**Liste des activités**
**a.** Dans l'extrait du débat parlementaire, remplacez « environnement » par « écologie » et recopiez le passage allant de « M. Rémy Trudel » jusqu'à « vrai, en environnement. » inclus.
**b.** D'après l'extrait du débat parlementaire, quel député est porte-parole en agriculture ?
**c.** Poursuivez l'extrait du débat parlementaire à partir de sa dernière phrase, s'il vous plaît.

##### Texte de lecture #####

Comme vous le savez déjà, le gouvernement intervient afin de favoriser la conservation des ressources et la protection de l'environnement. Je vais donc m'assurer que les nouvelles normes qui entreront en vigueur permettront de concilier le développement des entreprises, la protection de l'environnement et la coexistence harmonieuse sur le territoire; en un mot: le bon voisinage.

En terminant, je m'engage à m'assurer que les nouvelles règles du jeu soient réalistes, car il serait inopportun que des contraintes abusives empêchent le développement du secteur agricole dans le contexte actuel. Merci, M. le Président.

Le Président (M. Vallières): Bien. Alors, c'est suivi du ministre des Affaires municipales. M. le ministre.


M. Rémy Trudel

M. Trudel: Merci, M. le Président. En saluant également, d'entrée de jeu, nos collègues qui sont de nouveaux secteurs pour lesquels ils sont porte-parole, le député des Îles-de-la-Madeleine en agriculture, M. le député de Laurier-Dorion en environnement. Aux Affaires municipales on aura toujours le même vis-à-vis, à moins qu'il y ait des changements de dernière minute qui se produisent, on a vu ça à quelques endroits. Et, également, au niveau de l'environnement, c'est le même porte-parole que nous avions, M. le député d'Orford. C'est changé? C'est qui? Ah! C'est M. Sirros, c'est vrai, en environnement.

##### Données de l'exercice #####

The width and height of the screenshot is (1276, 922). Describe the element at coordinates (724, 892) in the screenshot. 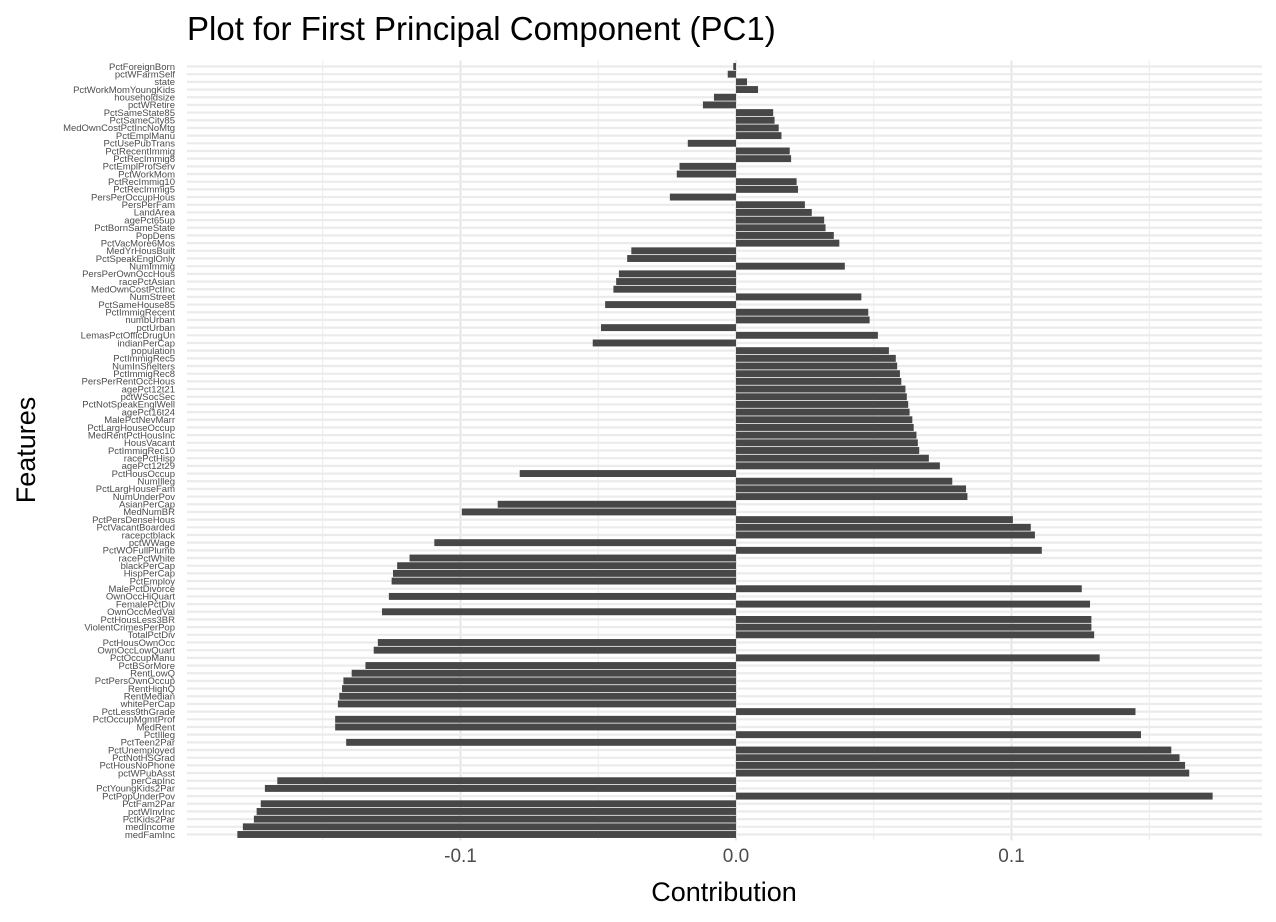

#####

**Résultats de l'exercice**
**a.**
M. Rémy Trudel

M. Trudel: Merci, M. le Président. En saluant également, d'entrée de jeu, nos collègues qui sont de nouveaux secteurs pour lesquels ils sont porte-parole, le député des Îles-de-la-Madeleine en agriculture, M. le député de Laurier-Dorion en écologie. Aux Affaires municipales on aura toujours le même vis-à-vis, à moins qu'il y ait des changements de dernière minute qui se produisent, on a vu ça à quelques endroits. Et, également, au niveau de l'écologie, c'est le même porte-parole que nous avions, M. le député d'Orford. C'est changé? C'est qui? Ah! C'est M. Sirros, c'est vrai, en écologie.

**b.** Le député des Îles-de-la-Madeleine.

**c.**
Alors, oui, effectivement, nous nous retrouvons ce matin, à l'ouverture de cette commission parlementaire, pour entendre différents groupes à l'égard du mandat que nous nous étions donné en quelque sorte – et vous en avez rappelé les principaux paramètres, M. le Président – au moment de l'adoption de la loi n° 23 et des éléments qu'il y avait à compléter à l'égard de l'application de cette loi. Et c'est le 5 mars dernier que le Conseil des ministres s'engageait à permettre l'entrée en vigueur de la Loi modifiant la Loi sur la protection du territoire agricole et d'autres dispositions législatives afin de favoriser la protection des activités agricoles.

L'entrée en vigueur de cette loi, par décision du Conseil des ministres, se fera au plus tard le 20 juin prochain, c'est-à-dire conformément à l'engagement que nous avions pris d'abord, après 18 ans de discussion, d'adopter une loi sur le droit de produire et l'occupation harmonieuse du territoire et le développement du territoire agricole et, d'autre part, à l'intérieur d'une année de procéder à l'adoption des règlements, des orientations nécessaires pour l'application pleine et entière de cette loi sur la protection des activités agricoles et sur le droit de produire.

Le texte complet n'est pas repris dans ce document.